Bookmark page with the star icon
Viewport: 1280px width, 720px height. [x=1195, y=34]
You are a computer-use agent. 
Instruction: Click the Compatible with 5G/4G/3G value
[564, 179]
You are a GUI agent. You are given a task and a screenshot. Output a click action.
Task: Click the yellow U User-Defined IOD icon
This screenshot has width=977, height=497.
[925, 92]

★ ★ ★ ★ ★

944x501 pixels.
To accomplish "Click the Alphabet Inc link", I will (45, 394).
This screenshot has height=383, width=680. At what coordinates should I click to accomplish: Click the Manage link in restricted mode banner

★ ★ ★ ★ ★

_Problem statement_.
The lines holding the string "accomplish" in the listing above are what you should copy out.

_Written answer_.
To accomplish "Click the Alphabet Inc link", I will (45, 394).
This screenshot has height=383, width=680. At what coordinates should I click to accomplish: Click the Manage link in restricted mode banner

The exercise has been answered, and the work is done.